Gaza: Ärzte ohne Grenzen ist über den Tod des 15. Kollegen erschüttert
Abed El Hameed erlag seinen Verletzungen nach dem Angriff am vergangenen Donnerstag
Mit tiefer Trauer und Empörung bestätigt Ärzte ohne Grenzen den Tod ihres Kollegen Abed El Hameed Qaradaya. Trotz der medizinischen Versorgung von den Teams der Organisation erlag er am Sonntag, dem 5. Oktober, seinen schweren Schrapnellverletzungen. Diese hatte er bei dem Angriff am vergangenen Donnerstag erlitten, bei dem auch sein Kollege Omar Hayek getötet und mehrere Menschen verletzt wurden.
Der Angriff der israelischen Streitkräfte in Gaza traf eine Strasse, an der die Teams auf einen Bus zum provisorischen Spital von Ärzte ohne Grenzen in Deir Al-Balah warteten. Alle Mitarbeitenden trugen Westen der Organisation, die sie eindeutig als medizinische humanitäre Helfer:innen auswiesen. Abed war 43 Jahre alt und ist der fünfzehnte Mitarbeitende von Ärzte ohne Grenzen, der seit dem 7. Oktober 2023 in Gaza getötet wurde. Er ist der dritte Kollege, der in weniger als 20 Tagen getötet wurde.

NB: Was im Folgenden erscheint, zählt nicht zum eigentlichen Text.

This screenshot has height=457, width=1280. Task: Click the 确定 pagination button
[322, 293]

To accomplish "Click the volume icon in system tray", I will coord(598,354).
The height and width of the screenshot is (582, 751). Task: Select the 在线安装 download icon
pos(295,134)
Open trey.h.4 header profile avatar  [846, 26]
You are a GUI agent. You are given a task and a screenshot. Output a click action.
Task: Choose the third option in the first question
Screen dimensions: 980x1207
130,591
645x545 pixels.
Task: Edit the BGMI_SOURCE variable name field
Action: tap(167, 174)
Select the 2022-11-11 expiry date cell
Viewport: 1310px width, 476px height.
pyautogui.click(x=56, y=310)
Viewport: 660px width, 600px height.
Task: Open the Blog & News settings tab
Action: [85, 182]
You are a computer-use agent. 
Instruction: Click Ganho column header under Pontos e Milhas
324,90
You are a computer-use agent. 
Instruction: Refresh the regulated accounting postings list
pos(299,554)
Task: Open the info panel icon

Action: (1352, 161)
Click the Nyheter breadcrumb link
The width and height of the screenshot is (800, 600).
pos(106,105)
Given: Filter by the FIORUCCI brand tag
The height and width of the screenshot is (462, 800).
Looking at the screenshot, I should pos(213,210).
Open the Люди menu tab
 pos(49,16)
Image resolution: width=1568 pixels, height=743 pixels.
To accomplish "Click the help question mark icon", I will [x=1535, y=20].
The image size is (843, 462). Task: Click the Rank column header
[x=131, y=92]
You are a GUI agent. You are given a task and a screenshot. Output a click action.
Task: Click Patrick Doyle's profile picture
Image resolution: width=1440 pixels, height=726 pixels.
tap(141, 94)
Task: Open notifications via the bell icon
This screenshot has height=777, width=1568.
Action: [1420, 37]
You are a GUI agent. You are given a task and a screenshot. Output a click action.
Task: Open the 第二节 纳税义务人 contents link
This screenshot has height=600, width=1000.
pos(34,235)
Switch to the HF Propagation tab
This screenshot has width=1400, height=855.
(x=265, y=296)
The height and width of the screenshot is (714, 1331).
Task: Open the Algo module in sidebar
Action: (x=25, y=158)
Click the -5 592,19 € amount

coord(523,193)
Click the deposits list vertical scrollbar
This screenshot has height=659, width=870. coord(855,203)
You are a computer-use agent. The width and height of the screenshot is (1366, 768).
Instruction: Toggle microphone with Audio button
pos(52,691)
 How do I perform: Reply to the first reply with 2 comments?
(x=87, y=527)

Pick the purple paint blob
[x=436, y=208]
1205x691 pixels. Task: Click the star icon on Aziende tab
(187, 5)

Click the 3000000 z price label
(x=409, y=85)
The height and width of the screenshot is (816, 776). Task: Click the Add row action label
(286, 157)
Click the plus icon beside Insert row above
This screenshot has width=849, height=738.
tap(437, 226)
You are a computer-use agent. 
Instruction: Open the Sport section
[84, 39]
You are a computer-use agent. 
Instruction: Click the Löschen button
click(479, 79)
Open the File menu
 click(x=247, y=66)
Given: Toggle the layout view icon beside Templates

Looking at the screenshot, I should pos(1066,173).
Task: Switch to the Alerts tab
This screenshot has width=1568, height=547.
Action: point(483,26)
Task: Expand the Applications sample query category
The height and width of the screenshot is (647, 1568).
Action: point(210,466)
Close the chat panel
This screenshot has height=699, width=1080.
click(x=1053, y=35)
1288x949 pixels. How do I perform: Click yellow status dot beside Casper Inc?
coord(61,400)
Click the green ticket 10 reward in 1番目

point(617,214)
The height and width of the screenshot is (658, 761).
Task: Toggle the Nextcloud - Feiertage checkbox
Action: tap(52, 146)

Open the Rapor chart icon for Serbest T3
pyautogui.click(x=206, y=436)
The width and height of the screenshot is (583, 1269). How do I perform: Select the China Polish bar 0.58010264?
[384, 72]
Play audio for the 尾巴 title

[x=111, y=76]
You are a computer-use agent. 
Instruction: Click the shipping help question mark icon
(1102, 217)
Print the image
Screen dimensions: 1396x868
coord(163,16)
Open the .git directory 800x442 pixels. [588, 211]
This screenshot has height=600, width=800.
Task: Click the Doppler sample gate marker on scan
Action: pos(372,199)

Abed und Omar verliessen die Stadt Gaza aufgrund von Evakuierungsbefehlen und unerbittlichen Angriffen der israelischen Streitkräfte, um dann von denselben Streitkräften in einer sogenannten «sicheren Zone» getötet zu werden.
Unsere Gedanken sind bei Abeds Frau und seinen zwei Kindern.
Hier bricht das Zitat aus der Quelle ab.